Selected extract —
Commanders and leaders
- Ali Bey: Unknown

Strength
- 20,000 cavalry: 12,000 men

Casualties and losses
- Unknown: Heavy, 15 counts captured

= Transylvanian campaign of 1438 =

Battle of the Hungarian–Ottoman Wars

The Ottoman campaign into Transylvania in 1438 was a military engagement between the Ottoman raiders and the Hungarians. The Ottomans were victorious.

==Background==
In the year 1437, the Hungarians launched a raid into Ottoman territory. In June, they crossed the Danube River with ships provided by Franko Talovac. They marched south in the valley of the Great Morava. At Stalać the Hungarians managed to defeat the Ottomans, who were protecting galleys in the Danube, and also destroyed the gunpowder found there. The Hungarians began indiscriminately burning and looting nearby villages. They then arrived at Kruševac, which they also burned. The victorious Hungarians returned home. Despite the impressive campaign, it did little damage to overall Ottoman military power.

The next year, the Ottomans responded to the raid by launching an invasion of Southeastern Hungary led by Sultan Murad II. The campaign lasted 45 days, and its exact results are unknown, but it was more likely a preparation for the conquest of Serbia.

Task to carry out — Echo the passage on the 1438 Transylvanian campaign word for word, starting at "Commanders and leaders" and ending at "Ottomans were victorious.".

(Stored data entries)

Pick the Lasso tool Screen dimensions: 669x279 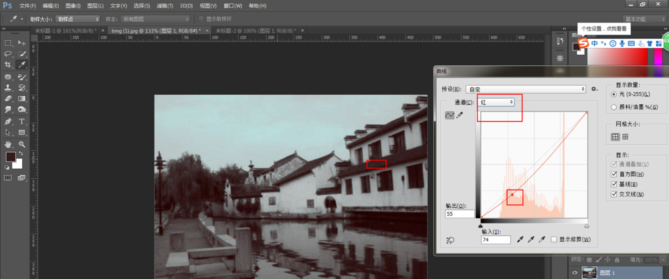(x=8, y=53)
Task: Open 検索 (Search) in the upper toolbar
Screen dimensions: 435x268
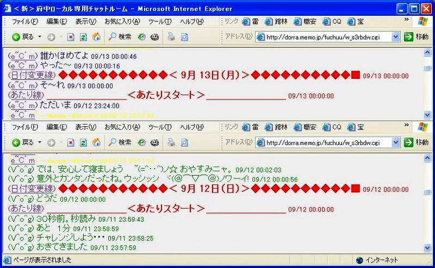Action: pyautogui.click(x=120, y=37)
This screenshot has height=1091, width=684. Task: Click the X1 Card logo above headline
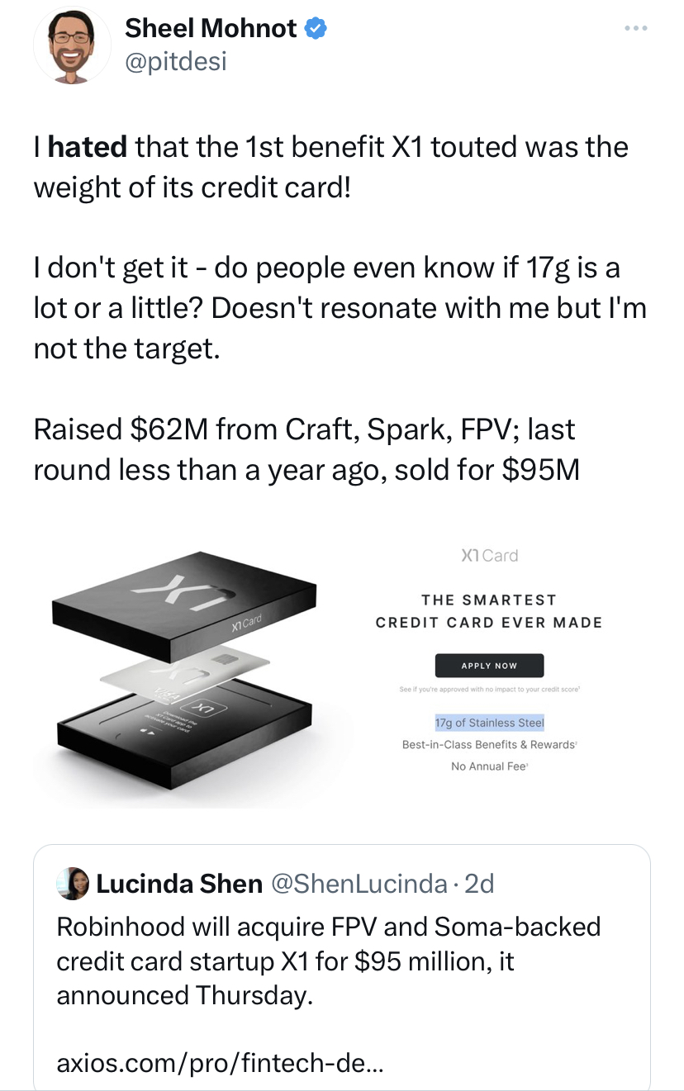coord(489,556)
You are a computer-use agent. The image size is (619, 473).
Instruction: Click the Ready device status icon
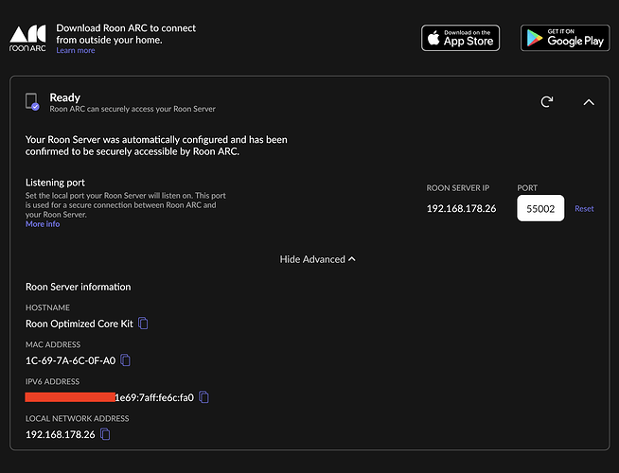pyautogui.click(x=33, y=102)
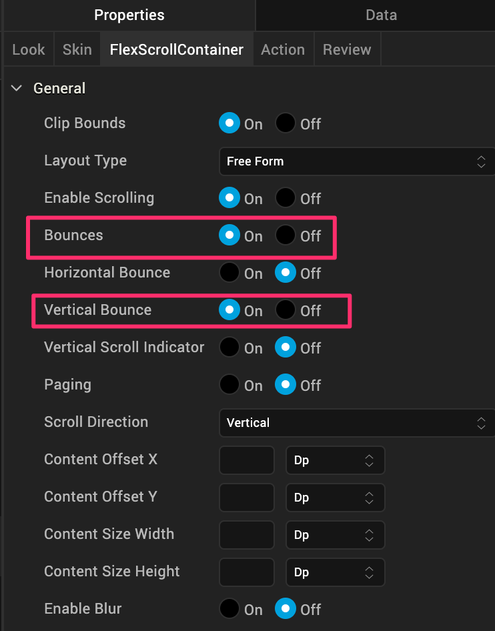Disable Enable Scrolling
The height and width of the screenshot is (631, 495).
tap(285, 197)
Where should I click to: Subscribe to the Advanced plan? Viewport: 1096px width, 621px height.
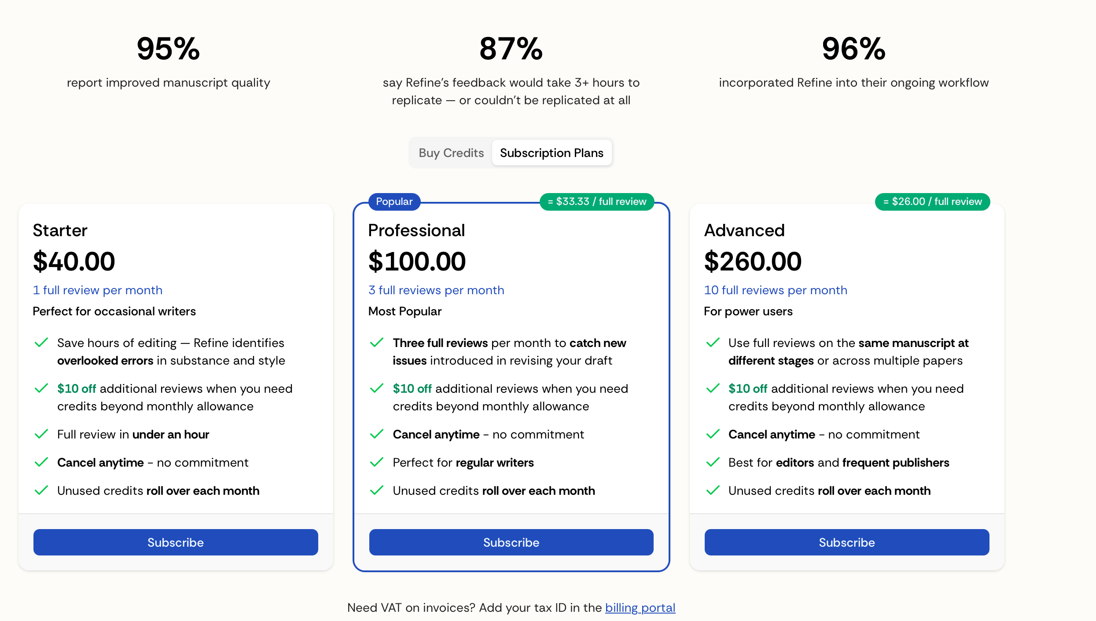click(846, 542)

...

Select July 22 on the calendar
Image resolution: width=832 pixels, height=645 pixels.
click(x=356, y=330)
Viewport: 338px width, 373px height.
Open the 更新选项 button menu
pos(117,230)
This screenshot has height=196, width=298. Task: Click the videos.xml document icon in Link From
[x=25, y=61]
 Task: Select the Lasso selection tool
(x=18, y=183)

Task output —
Commanders and leaders
- Ali Bey: Unknown

Strength
- 20,000 cavalry: 12,000 men

Casualties and losses
- Unknown: Heavy, 15 counts captured

= Transylvanian campaign of 1438 =

Battle of the Hungarian–Ottoman Wars

The Ottoman campaign into Transylvania in 1438 was a military engagement between the Ottoman raiders and the Hungarians. The Ottomans were victorious.